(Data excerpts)
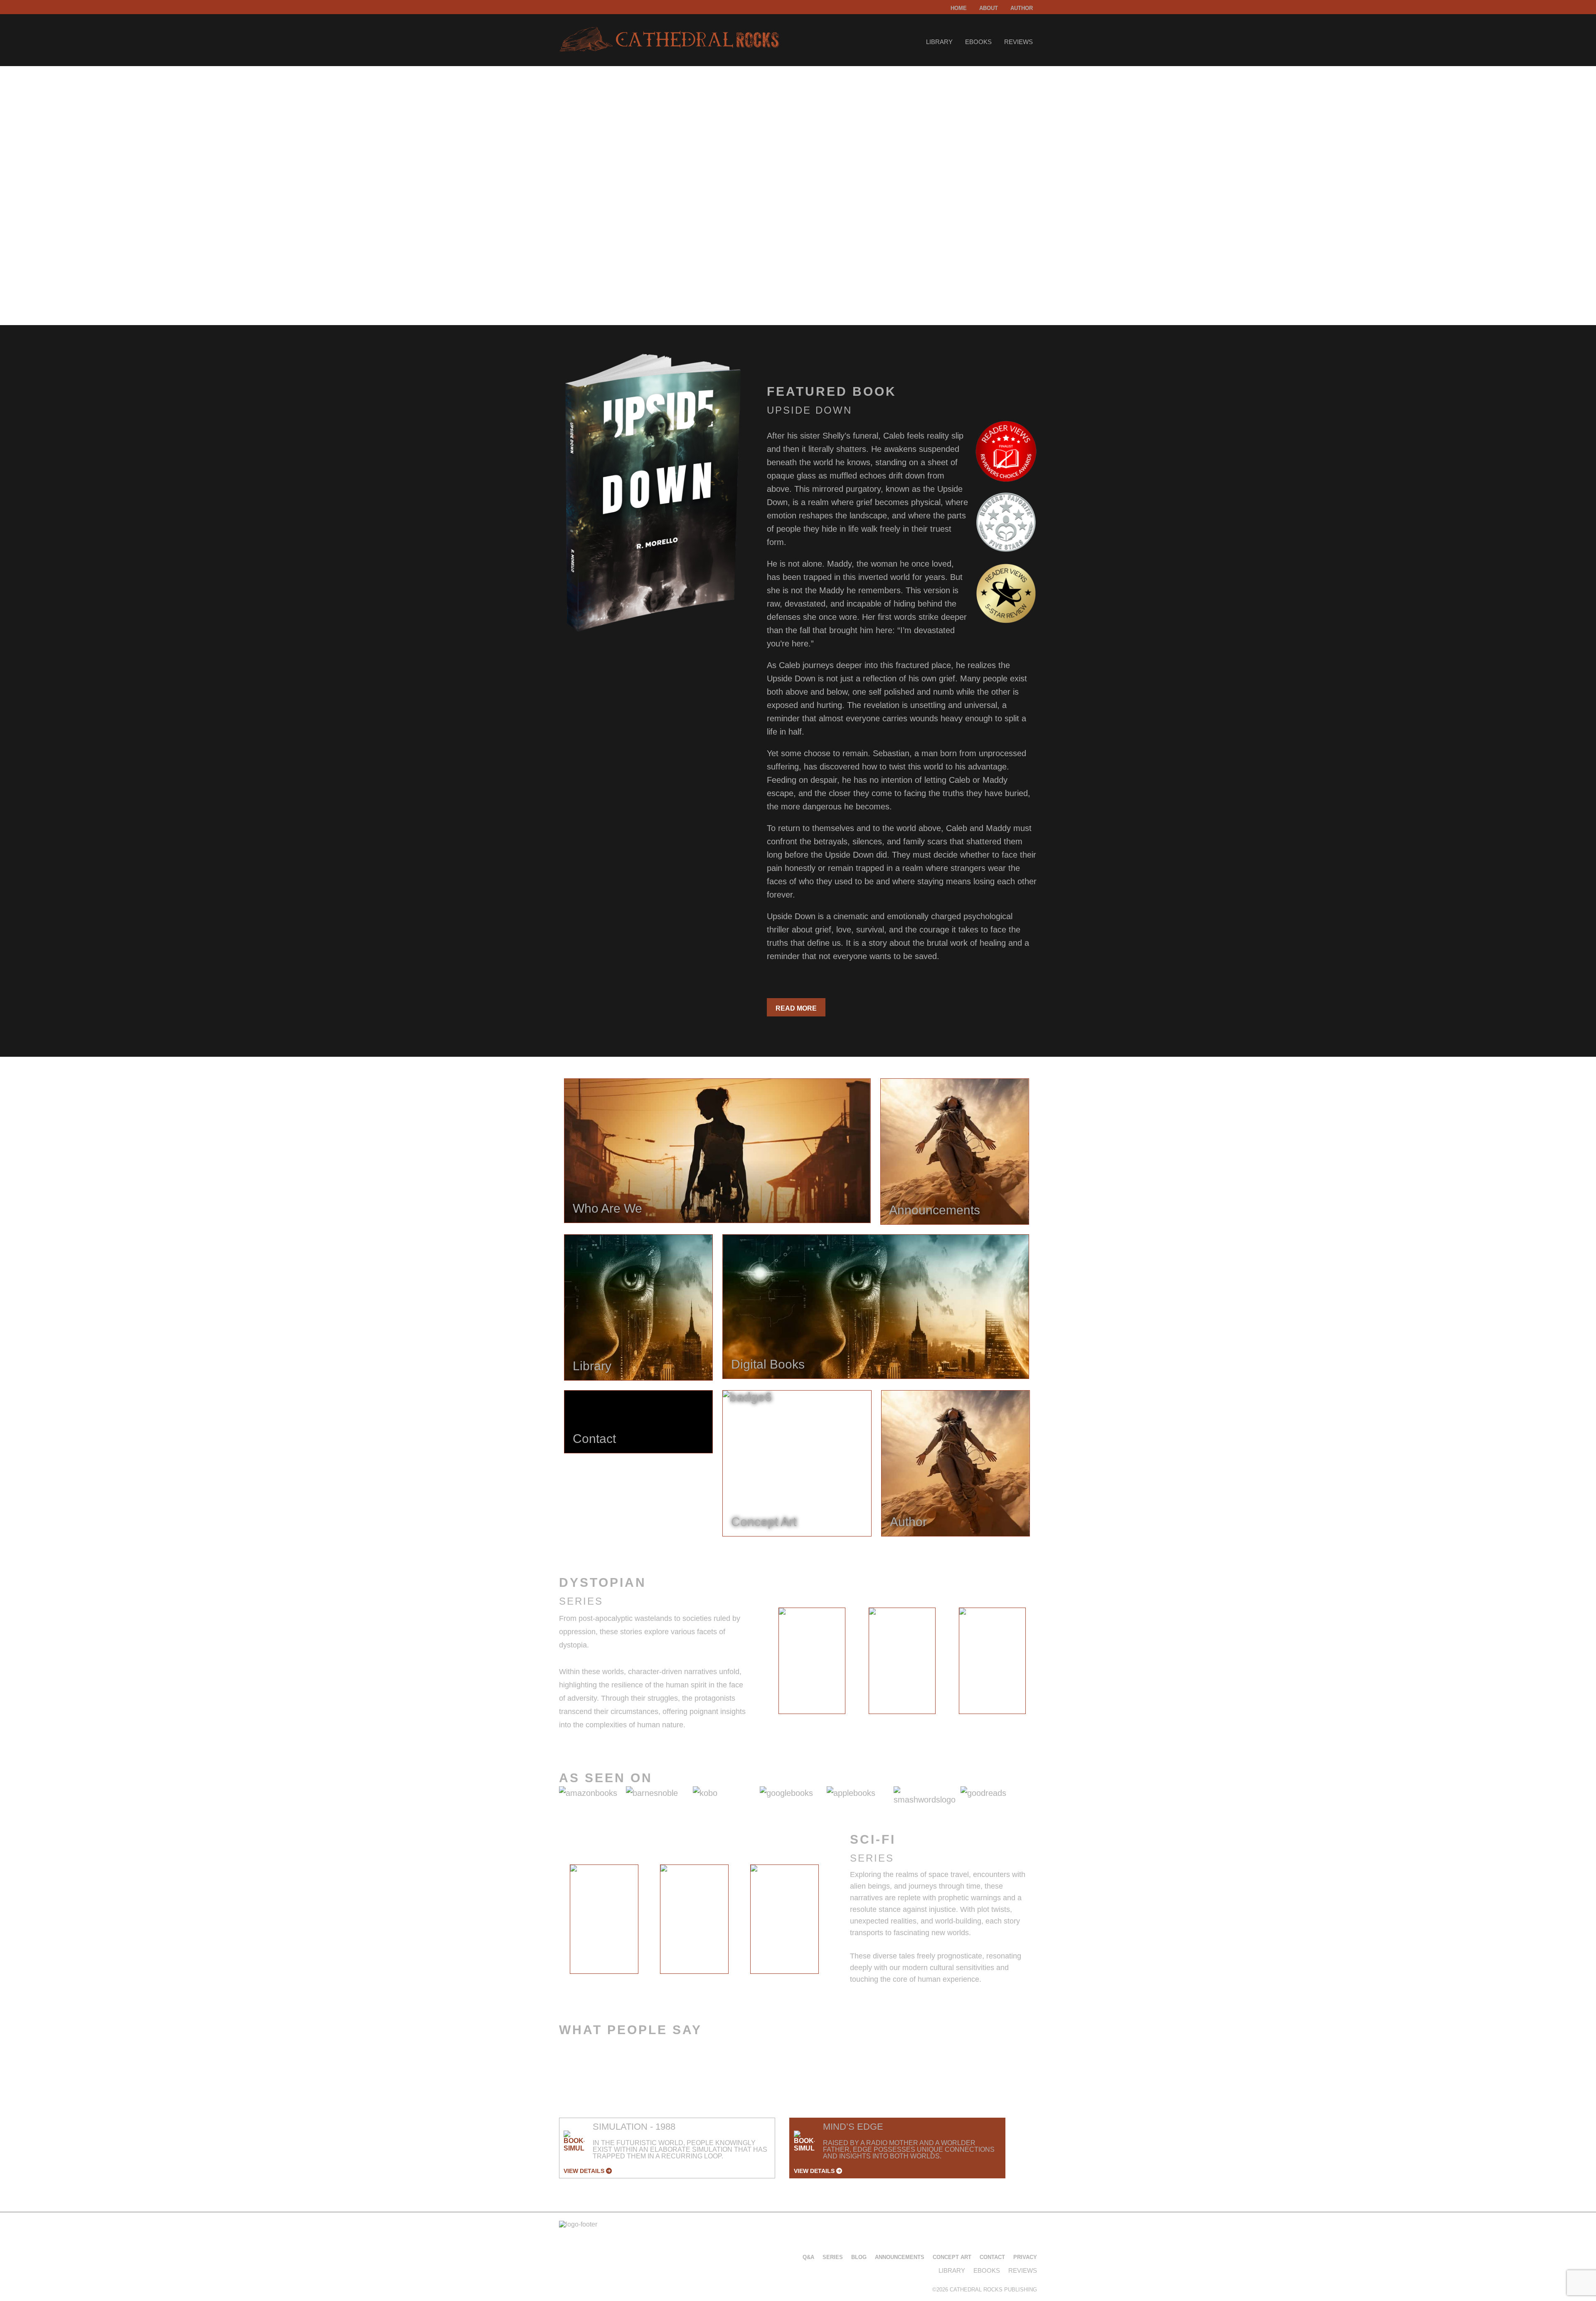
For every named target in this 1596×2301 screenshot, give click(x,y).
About (988, 8)
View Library (592, 271)
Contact (992, 2257)
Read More (796, 1008)
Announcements (899, 2257)
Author (1021, 8)
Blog (859, 2257)
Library (939, 41)
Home (959, 8)
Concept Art (952, 2257)
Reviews (1018, 41)
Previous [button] (760, 1663)
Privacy (1025, 2257)
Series (833, 2257)
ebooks (978, 41)
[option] (811, 1661)
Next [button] (1044, 1663)
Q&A (808, 2257)
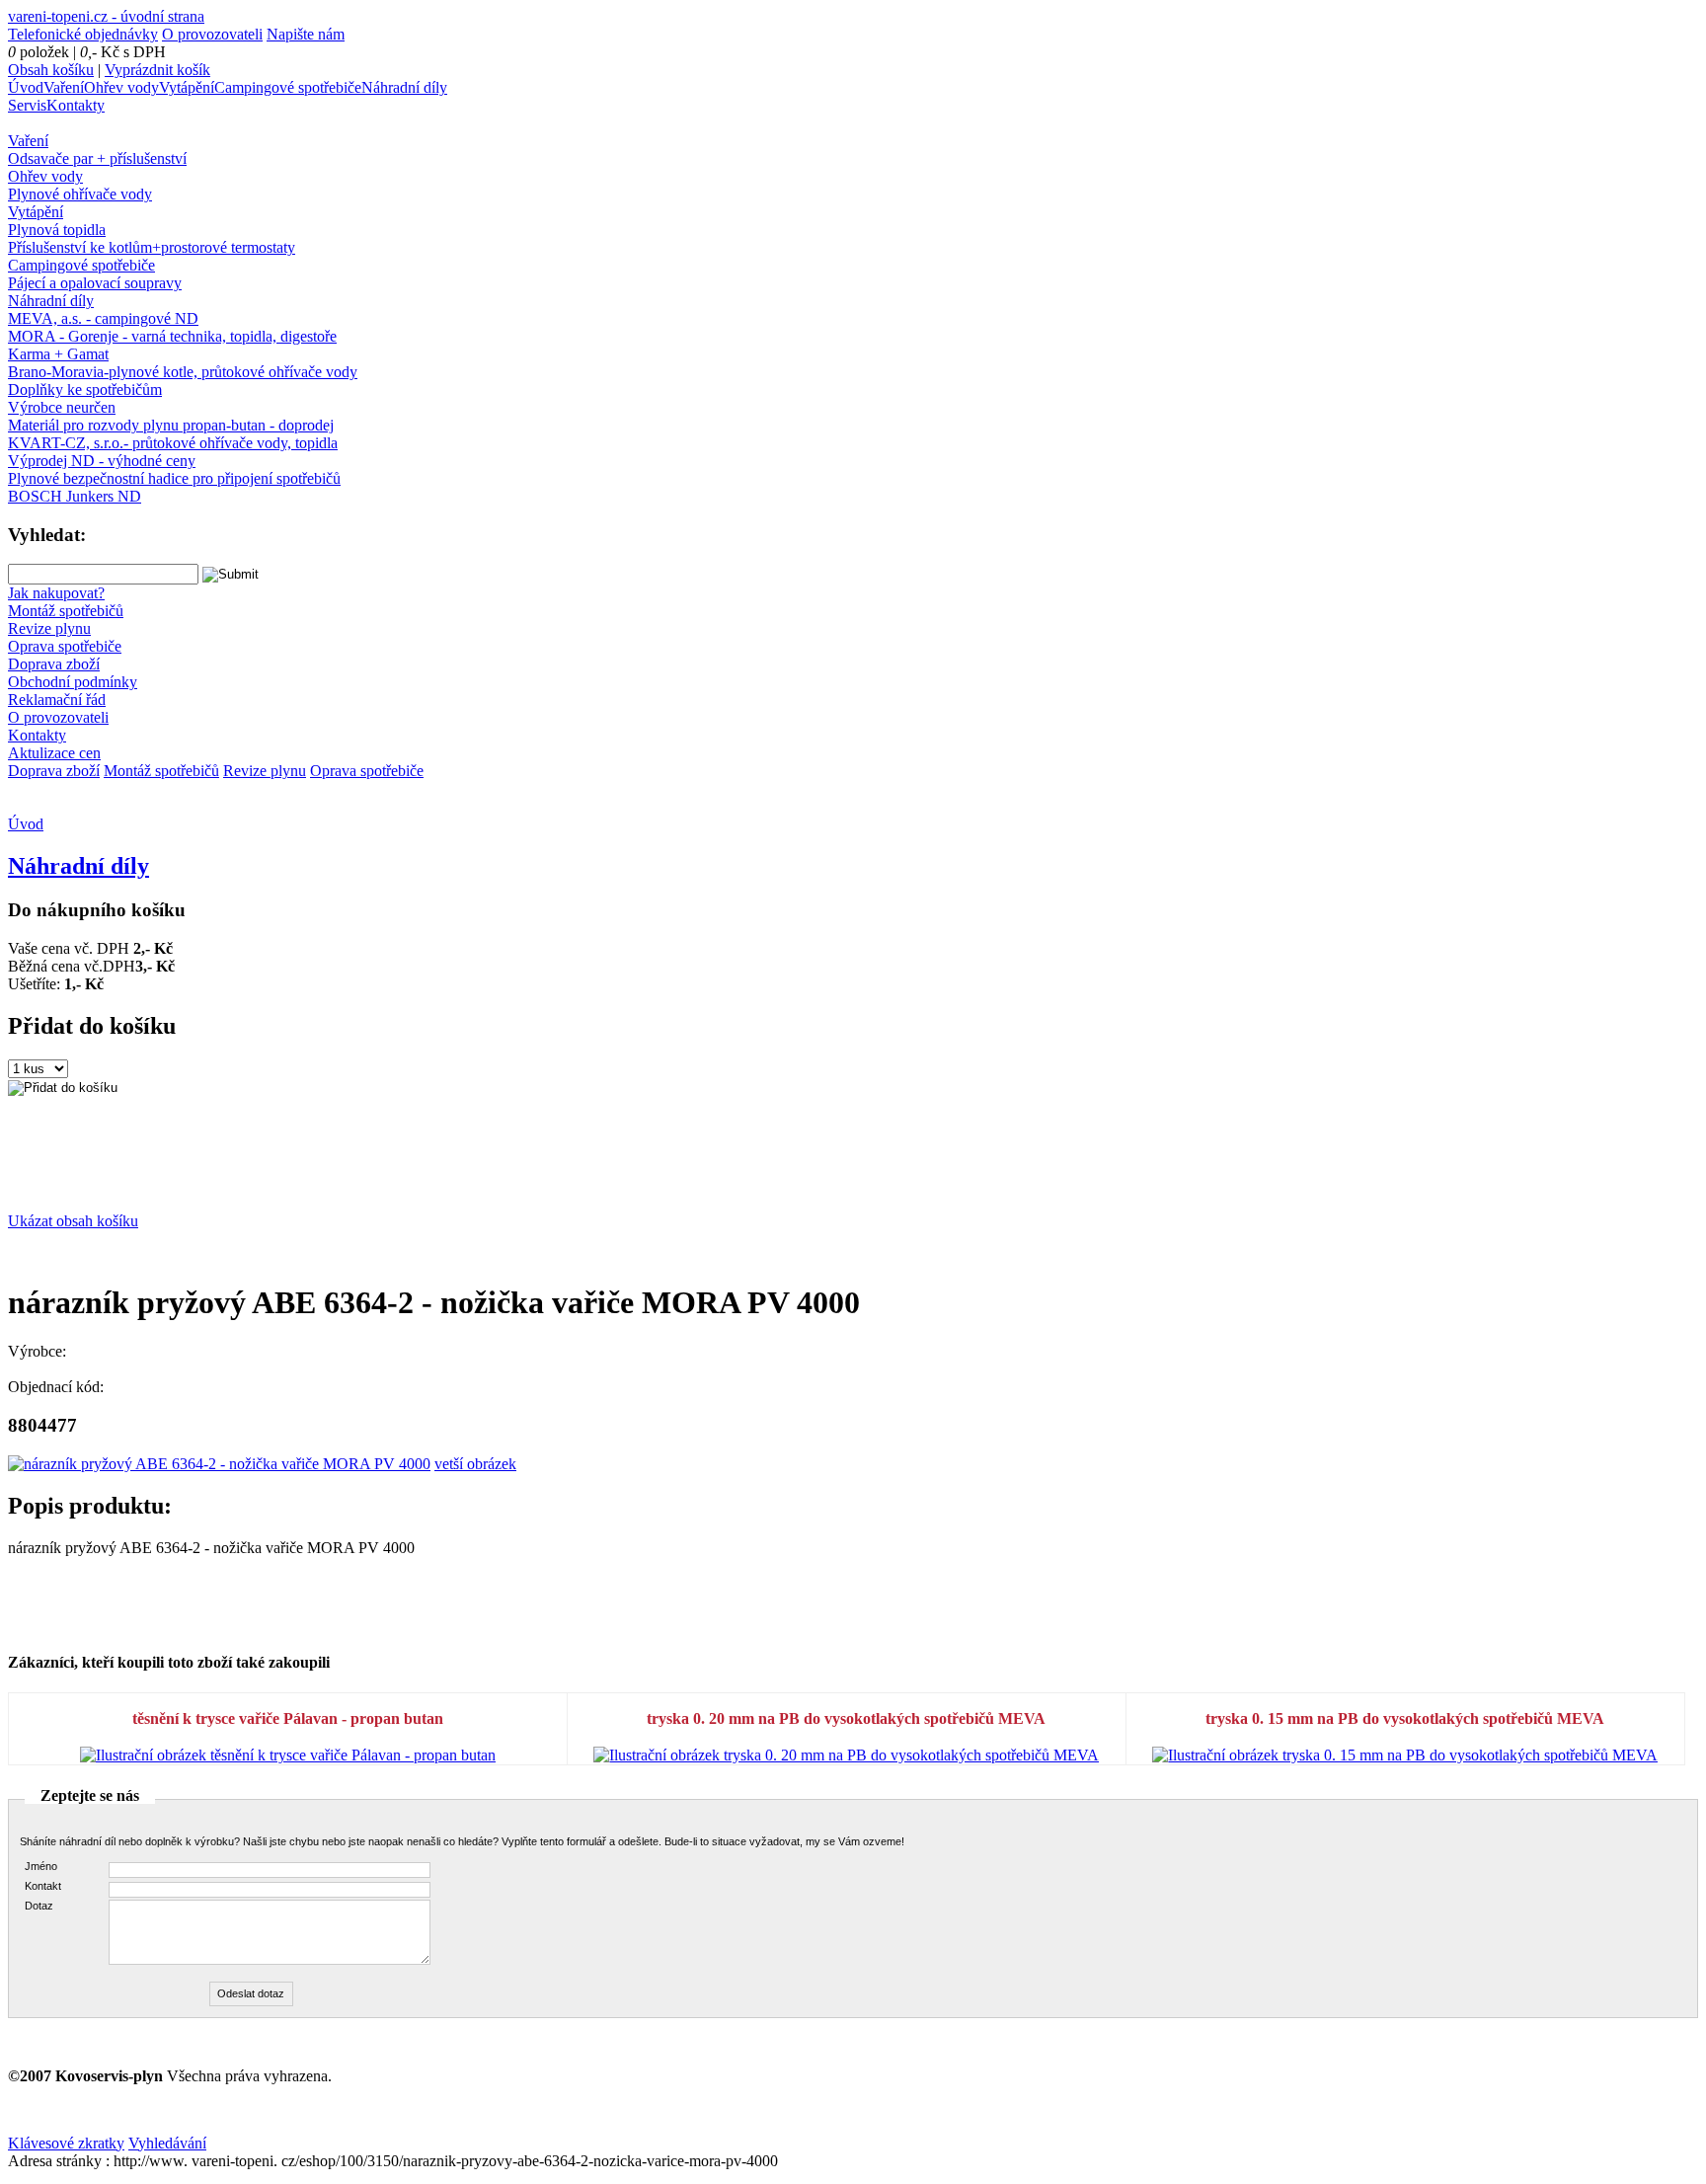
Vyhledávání (167, 2143)
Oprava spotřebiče (64, 646)
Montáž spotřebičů (65, 610)
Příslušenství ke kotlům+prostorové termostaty (151, 247)
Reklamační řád (57, 699)
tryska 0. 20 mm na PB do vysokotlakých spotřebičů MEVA (846, 1718)
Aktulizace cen (54, 752)
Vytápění (186, 87)
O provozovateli (212, 34)
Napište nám (306, 34)
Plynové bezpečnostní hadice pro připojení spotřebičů (174, 478)
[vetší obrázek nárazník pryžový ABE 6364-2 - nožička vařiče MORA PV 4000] (219, 1463)
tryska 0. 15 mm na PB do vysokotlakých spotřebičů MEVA (1404, 1718)
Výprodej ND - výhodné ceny (101, 460)
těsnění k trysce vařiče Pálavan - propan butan (287, 1718)
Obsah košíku (51, 69)
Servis (27, 105)
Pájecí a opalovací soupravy (95, 282)
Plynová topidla (57, 229)
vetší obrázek (475, 1463)
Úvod (25, 87)
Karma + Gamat (58, 354)
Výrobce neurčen (62, 407)
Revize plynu (49, 628)
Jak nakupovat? (56, 593)
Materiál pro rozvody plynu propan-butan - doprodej (171, 425)
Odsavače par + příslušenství (97, 158)
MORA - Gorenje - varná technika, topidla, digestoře (172, 336)
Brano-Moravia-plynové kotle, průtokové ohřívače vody (182, 371)
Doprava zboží (54, 664)
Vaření (63, 87)
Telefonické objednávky (83, 34)
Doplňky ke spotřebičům (85, 389)
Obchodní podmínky (72, 681)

## How to complete this task
Copy the data character for character, but drop all pictures from the copy.

## Exercise solution
For every named target in this 1596×2301 screenshot, give click(x,y).
About (988, 8)
View Library (592, 271)
Contact (992, 2257)
Read More (796, 1008)
Announcements (899, 2257)
Author (1021, 8)
Blog (859, 2257)
Library (939, 41)
Home (959, 8)
Concept Art (952, 2257)
Reviews (1018, 41)
Previous [button] (760, 1663)
Privacy (1025, 2257)
Series (833, 2257)
ebooks (978, 41)
[option] (811, 1661)
Next [button] (1044, 1663)
Q&A (808, 2257)
Vyhledávání (167, 2143)
Oprava spotřebiče (64, 646)
Montáž spotřebičů (65, 610)
Příslušenství ke kotlům+prostorové termostaty (151, 247)
Reklamační řád (57, 699)
tryska 0. 20 mm na PB do vysokotlakých spotřebičů MEVA (846, 1718)
Aktulizace cen (54, 752)
Vytápění (186, 87)
O provozovateli (212, 34)
Napište nám (306, 34)
Plynové bezpečnostní hadice pro připojení spotřebičů (174, 478)
[vetší obrázek nárazník pryžový ABE 6364-2 - nožička vařiče MORA PV 4000] (219, 1463)
tryska 0. 15 mm na PB do vysokotlakých spotřebičů MEVA (1404, 1718)
Výprodej ND - výhodné ceny (101, 460)
těsnění k trysce vařiče Pálavan - propan butan (287, 1718)
Obsah košíku (51, 69)
Servis (27, 105)
Pájecí a opalovací soupravy (95, 282)
Plynová topidla (57, 229)
vetší obrázek (475, 1463)
Úvod (25, 87)
Karma + Gamat (58, 354)
Výrobce neurčen (62, 407)
Revize plynu (49, 628)
Jak nakupovat? (56, 593)
Materiál pro rozvody plynu propan-butan - doprodej (171, 425)
Odsavače par + příslušenství (97, 158)
MORA - Gorenje - varná technika, topidla, digestoře (172, 336)
Brano-Moravia-plynové kotle, průtokové ohřívače vody (182, 371)
Doprava zboží (54, 664)
Vaření (63, 87)
Telefonické objednávky (83, 34)
Doplňky ke spotřebičům (85, 389)
Obchodní podmínky (72, 681)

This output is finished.